The Guardian in the dock: MPs to investigate Snowden leaks
The Guardian's decision to publish details of US and UK surveillance techniques will be subject to parliamentary scrutiny, after Keith Vaz said he would investigate the issue.
The chair of the home affairs committee will include the Guardian's decision to publish alongside a broader counter-terrorism investigation, following a request from former defence secretary Liam Fox.
"I have received a letter from Liam Fox requesting that the home affairs select committee consider elements of the Guardian's involvement in, and publication of, the Snowden leaks," Vaz said.
"I will be writing to assure Dr Fox that the committee is currently conducting an inquiry into counter-terrorism and we will be looking at this matter as part of it."
Committee members will need to agree on witnesses to call for the investigation, which could include editor in chief Alan Rusbridger.
The announcement comes as the liberal broadsheet experienced sustained criticism from elements of the press and parliament for publishing details of GCHQ's Tempora system and the NSA's Prism system.
The criticism was prompted by a speech by MI5 boss Andrew Parker, in which he attacked the Guardian's decision to publish.
"It causes enormous damage to make public the reach and limits of GCHQ techniques. Such information hands the advantage to the terrorists," he said.
"It is the gift they need to evade us and strike at will. Unfashionable as it might seem, that is why we must keep secrets secret, and why not doing so causes such harm."
Pre-speech briefings to journalists were much harsher than the text of the speech, and several right-of-centre tabloids and broadsheets prominently criticised the Guardian over the days which followed.
Some believed the strength of the press reaction against the Guardian was a revenge attack for the phone-hacking story, which the Guardian original broke, leading to the current stand-off over a press regulation charter.

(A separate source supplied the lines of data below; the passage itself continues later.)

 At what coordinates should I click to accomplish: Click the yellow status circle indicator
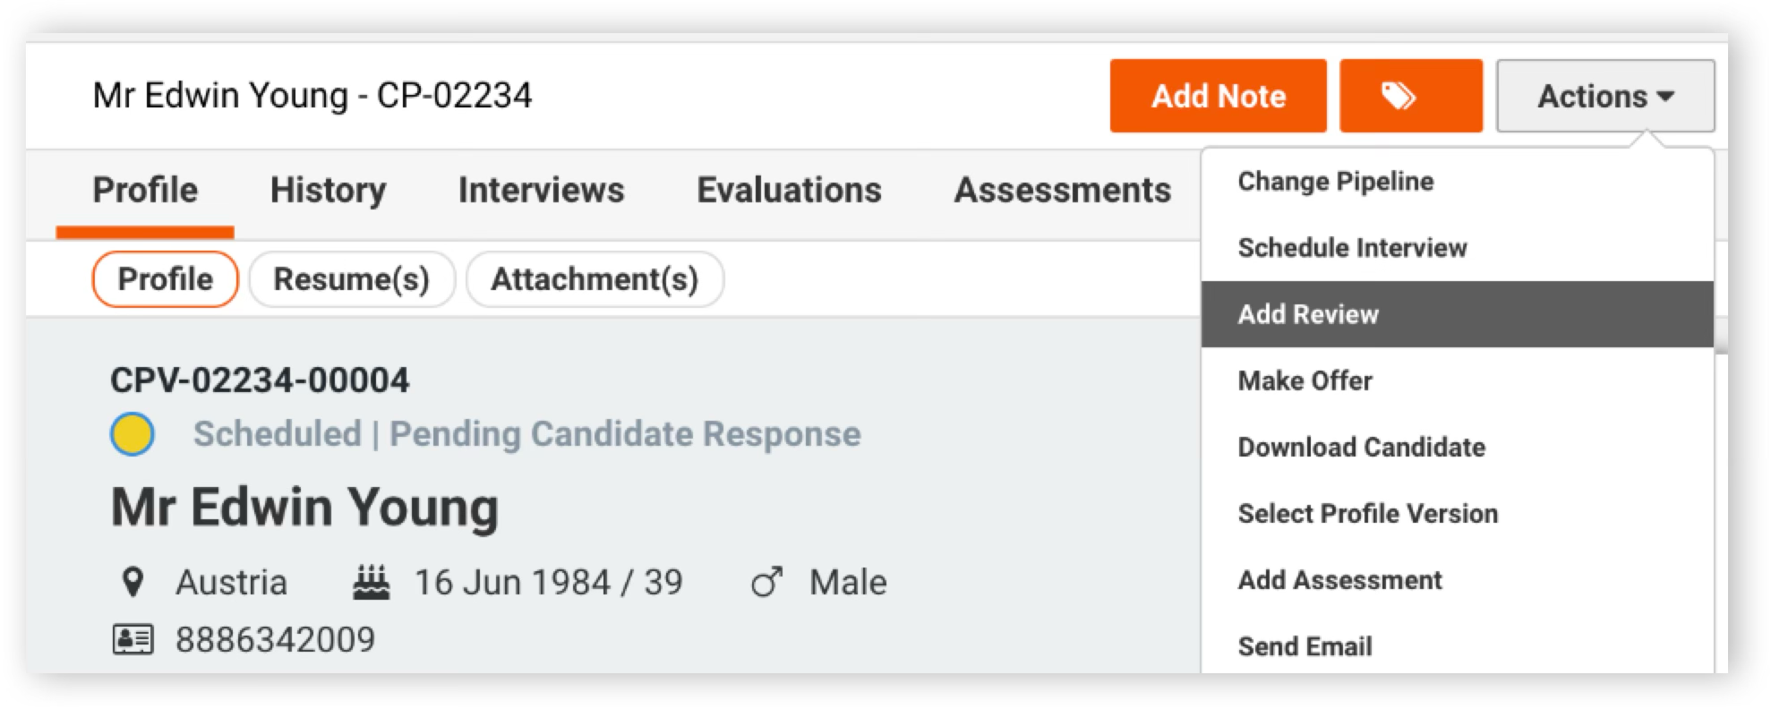[x=133, y=434]
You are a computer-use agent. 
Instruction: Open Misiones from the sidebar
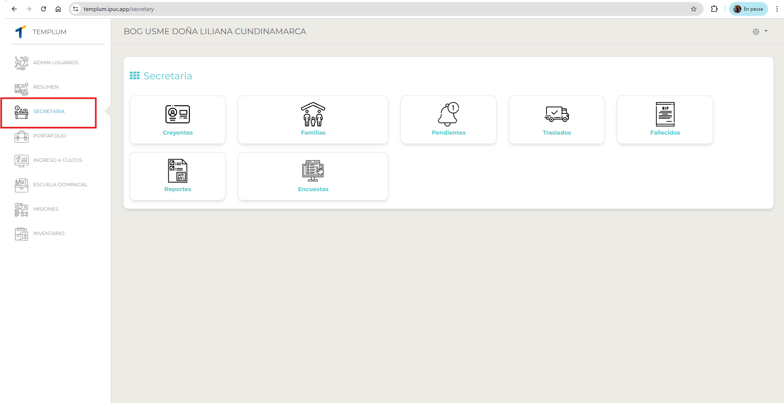point(46,209)
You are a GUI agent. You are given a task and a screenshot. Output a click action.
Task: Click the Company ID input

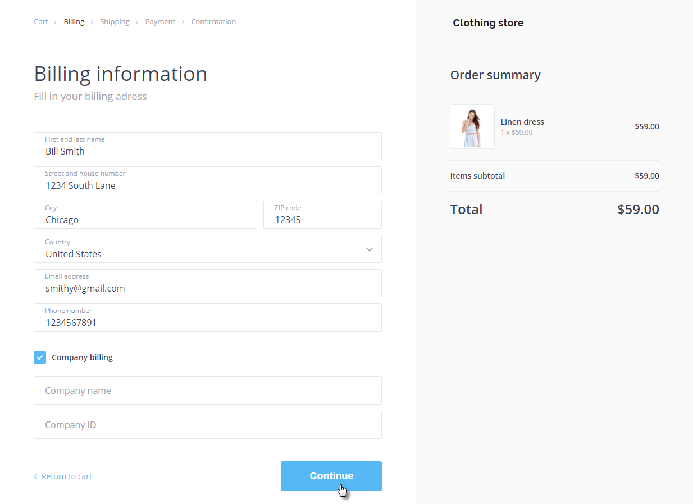pyautogui.click(x=207, y=425)
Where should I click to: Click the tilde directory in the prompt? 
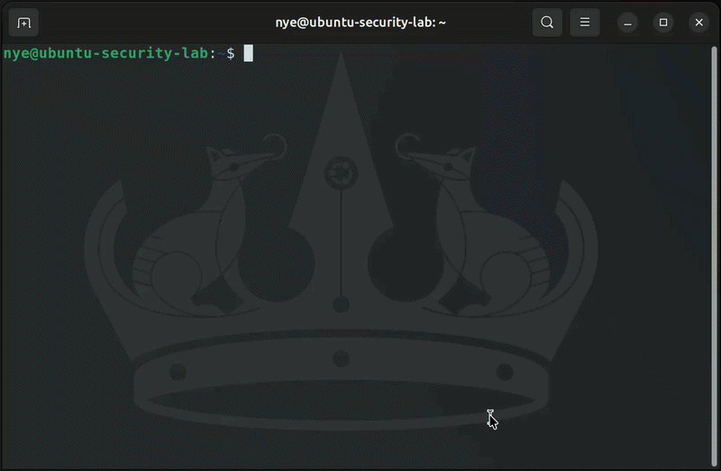221,53
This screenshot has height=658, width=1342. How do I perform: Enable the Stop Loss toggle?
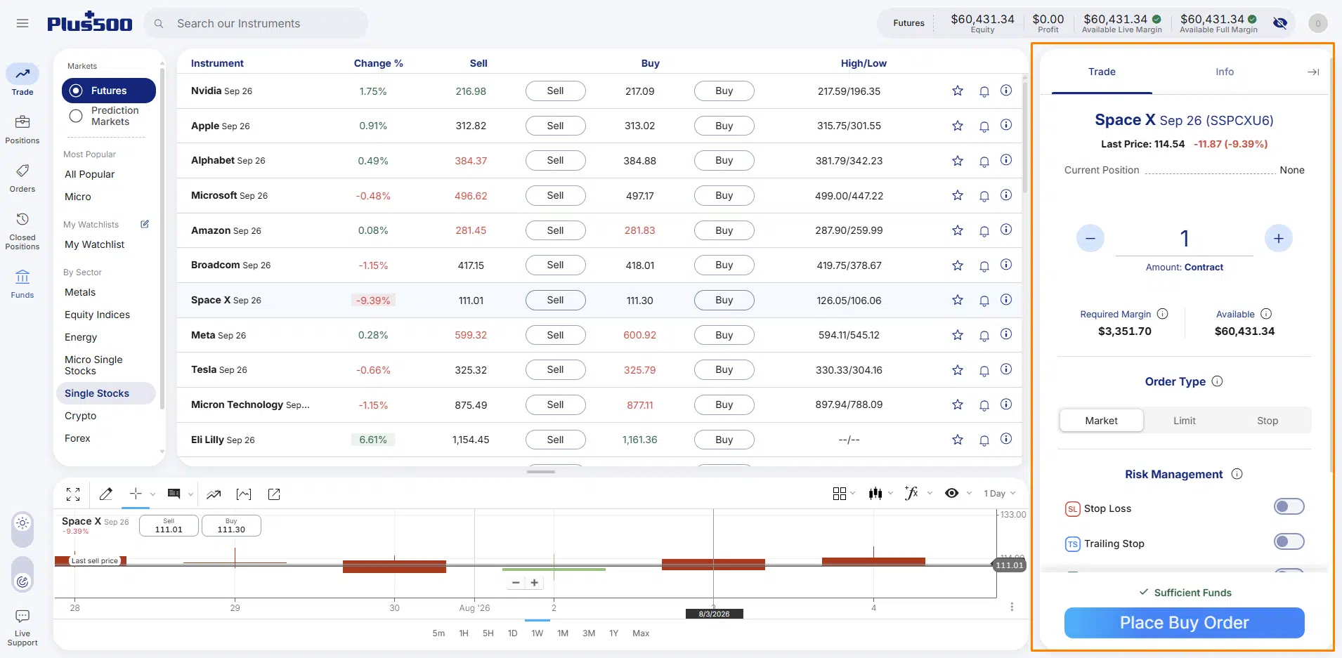click(1289, 506)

Fox used PMQs yesterday to demand the prime minister start a "full and transparent assessment about the Guardian involvement in the Snowden affair".
Cameron responded with a reference to the Guardian's decision to destroy files related to the leaks.

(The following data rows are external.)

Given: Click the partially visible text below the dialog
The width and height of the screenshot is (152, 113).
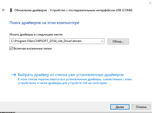Looking at the screenshot, I should click(x=8, y=112).
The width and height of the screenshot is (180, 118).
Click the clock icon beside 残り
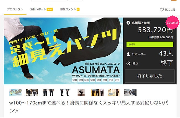[128, 63]
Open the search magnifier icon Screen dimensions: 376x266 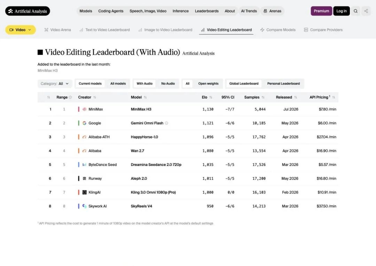(355, 11)
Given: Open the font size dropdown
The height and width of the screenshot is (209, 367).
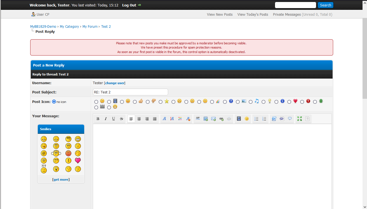Looking at the screenshot, I should pyautogui.click(x=172, y=119).
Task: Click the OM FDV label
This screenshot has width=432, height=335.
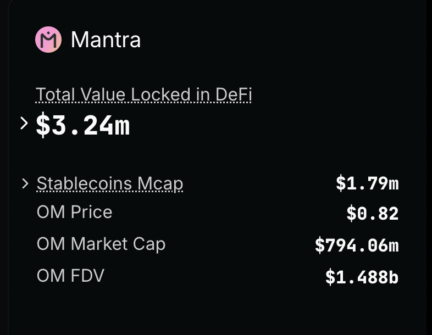Action: pyautogui.click(x=70, y=275)
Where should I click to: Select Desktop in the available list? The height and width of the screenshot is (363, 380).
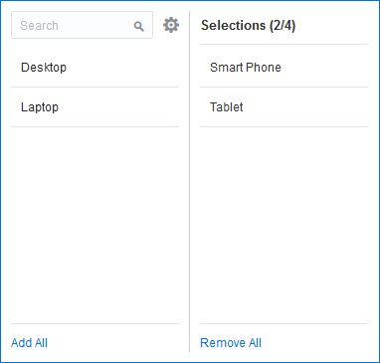pyautogui.click(x=95, y=68)
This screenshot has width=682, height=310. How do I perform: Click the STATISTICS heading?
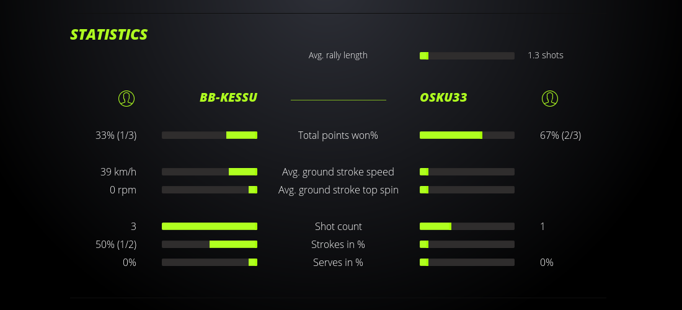(x=109, y=35)
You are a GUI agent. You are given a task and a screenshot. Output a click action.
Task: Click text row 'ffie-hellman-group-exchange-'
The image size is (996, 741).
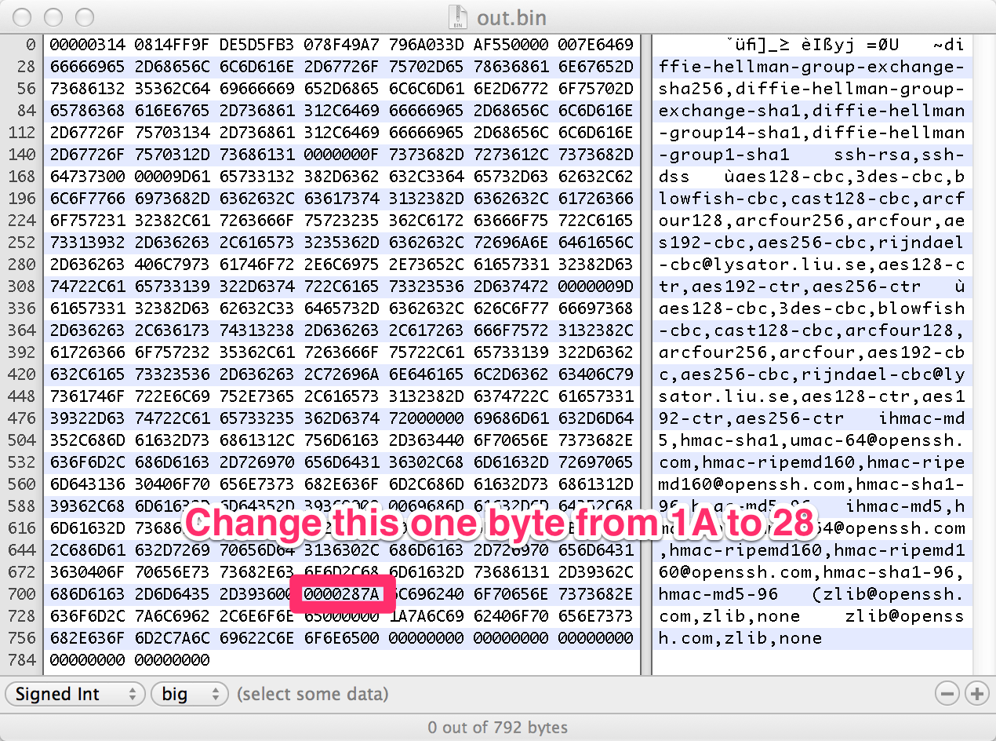pos(811,67)
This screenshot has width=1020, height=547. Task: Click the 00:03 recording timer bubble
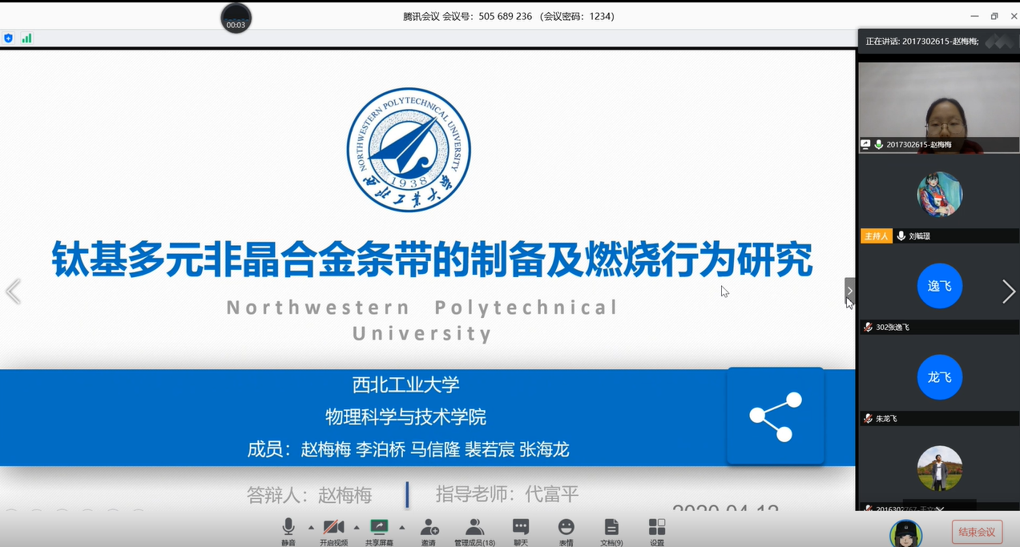click(x=236, y=18)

"The plain fact is that what has happened has damaged national security and in many ways the Guardian themselves admitted that when they agreed, when asked politely by my national security adviser and Cabinet secretary to destroy the files they had, they went ahead and destroyed those files," he said
"So they know that what they're dealing with is dangerous for national security. I think it's up to select committees in this house if they want to examine this issue and make further recommendations."
A Guardian spokesman said: "The prime minister is wrong to say the Guardian destroyed computer files because we agreed our reporting was damaging. We destroyed the computers because the government said it would use the full force of the law to prevent a newspaper from publishing anything about the NSA or GCHQ.

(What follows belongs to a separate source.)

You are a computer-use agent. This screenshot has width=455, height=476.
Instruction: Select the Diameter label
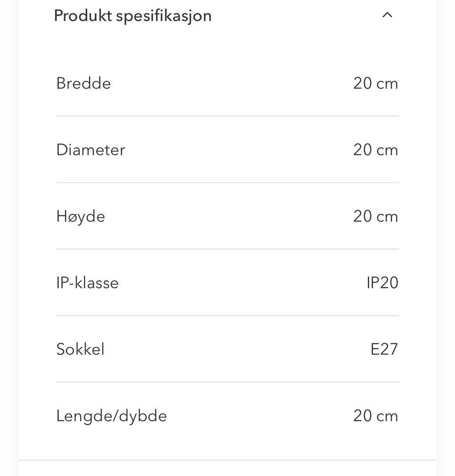click(x=91, y=150)
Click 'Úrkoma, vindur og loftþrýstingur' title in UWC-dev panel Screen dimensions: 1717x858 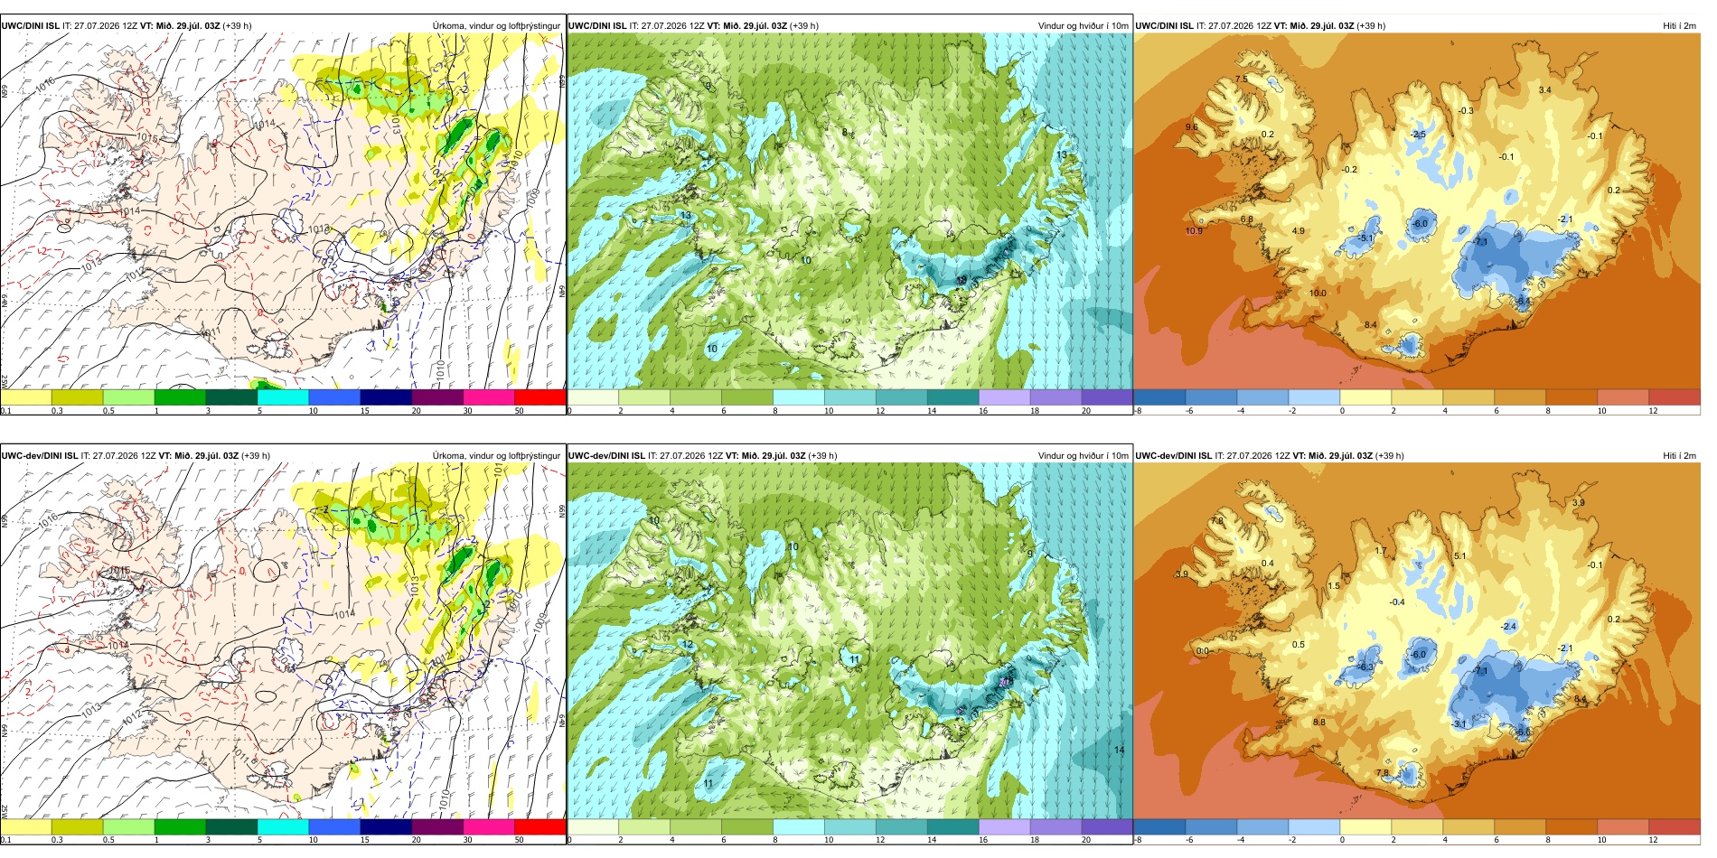point(496,456)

"That is called 'prior restraint' and it is unthinkable in the US, where the New York Times and Washington Post have been widely applauded – along with the Guardian – for reporting on the Snowden files. That reporting has so far led to a presidential review and three proposed bills before Congress."
Parliament's intelligence and security committee (ISC) will today start an inquiry into the into spy agencies' surveillance programmes.
Unusually, parts of the inquiry will be held in public, but there are still concerns around how effectively the committee scrutinises intelligence agencies.
Former senior intelligence Francis Richards said last week it was "not a very good idea" for an ex-Conservative minister to head the committee.
Former GCHQ director Sir David Omand, former committee chair Lord King and former MI5 head Stella Rimington have all recently raised questions about scrutiny of intelligence agencies.